Text shown:
========================================

GMSI Reading Group

Our reading group is a part of Rackham Interdisciplinary Workshops. You can find more information about the workshops here. 

October 27 (Thursday, 4:00-5:30 pm)

Location: Space 2435, North Quad

Bilge Yesil, Media in New Turkey: The Origins of an Authoritarian Neoliberal State (Univ of Illinois Press, 2016).

“In Media in New Turkey, Bilge Yesil unlocks the complexities surrounding and penetrating today’s Turkish media. Yesil focuses on a convergence of global and domestic forces that range from the 1980 military coup to globalization’s inroads and the recent resurgence of political Islam. Her analysis foregrounds how these and other forces become intertwined, and she uses Turkey’s media to unpack the ever-more-complex relationships.

========================================

Given data:
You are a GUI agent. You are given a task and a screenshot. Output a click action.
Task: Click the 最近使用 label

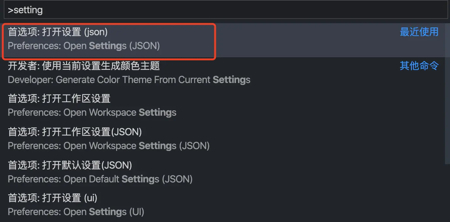click(x=419, y=32)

========================================

Problem: Extract the passage of the reading group announcement verbatim, starting at "GMSI Reading Group" and ending at "(Thursday, 4:00-5:30 pm)". Nothing in the listing matters here.

Answer in full:
GMSI Reading Group

Our reading group is a part of Rackham Interdisciplinary Workshops. You can find more information about the workshops here. 

October 27 (Thursday, 4:00-5:30 pm)